Following the launch of the five operational instruments being used to govern the first phase of the Africa Continental Free Trade Area agreement (AfCFTA), the African Union (AU) has developed three protocols needed to be implemented to safeguard the second phase of the agreement.
The three protocols include investment policy, competition policy and intellectual property with the timeline set for concluding negotiations of the second phase being December 2020.
This was revealed by Dr. David Luke, Coordinator, African Trade Policy Centre (ATPC) – one of the key AfCFTA implementing institutions, in Accra on Monday during a three-day consultative National Conference designed to focus Ghana’s collective efforts on specific actions and policies needed to be taken in Ghana to implemented the agreement.
Investment protocol is the first component designed under the second phase of the agreement.
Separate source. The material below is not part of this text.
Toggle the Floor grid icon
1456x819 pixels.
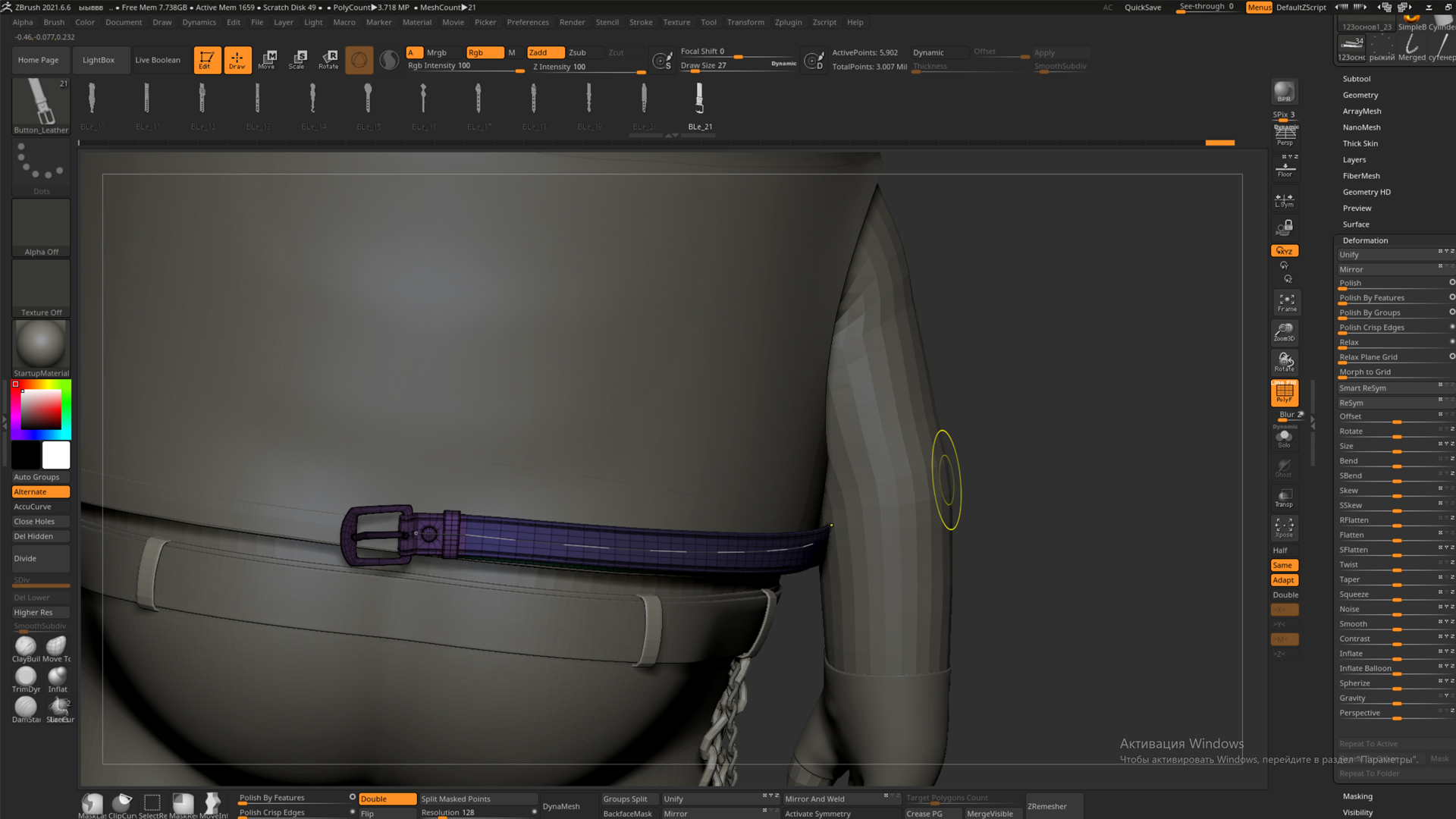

Under this, the AU is pushing for the need to have common and legally binding investment rules and treaties among countries to ensure a level playing field for member countries.
This has become necessary because although currently, the AU has in place a Pan- African investment code, it is not legally binding among member countries.
“Under investment, what we want to avoid in the market is a race to the bottom; that is, we have the market, but we are cutting deals to bring in investors and, in that way, undermining each other country in the process”, Dr. Luke explained.
With regards to competition policy, there is an existing African Competition Forum that is already engaged in corporate activities on the continent.
Currently the competition legislation on the continent is not sufficient, according to the AU. For instance, 23 African countries have competition laws enforced with “competent authorities”, but 17 have no competition laws in place, while 10 have instituted competition laws, but have no authority to enforce them. Four countries have competition laws in advanced state of preparation.
What the African Union seeks to implement regarding competition policy is to bring such competition laws together into a coherent whole and initiate effective steps for member countries to harness the benefits of the agreement as well as build upon the initiatives implemented at the sub-regional economic communities level.
Throwing more light, Dr. Luke noted that the AU is aware of cross border anti-competition practices such as cartels, abuse of market share dominance as well as other harmful practices that impact on consumers and these have the potential to destabilize the agreement.
“The objective will be to have a competition protocol that will be to enforce the provision of fair practices in competition protocol which will cover the whole continent”, he reiterated.
Measures are being instituted by parties and stakeholders to implement the third component of the second phase, which is intellectual property protocol.
Instituting tools of modern intellectual property protocol that will be binding among member countries is expected to protect peoples’ innovations, knowledge products as well as encourage the creation of a wide variety of intellectual goods.
Ghana’s Minister of Trade and Industry, Mr. Alan Kyerematen has expressed optimism on the design and implementation of the protocols, stressing that such policies will enable African countries harness the benefits of the AfCFTA.
“If we want to trade together in a single market free trade area, then obviously you cannot sustain such activities unless you harmonies these competition policies of different countries and the investment treaties that we are signing”, he noted.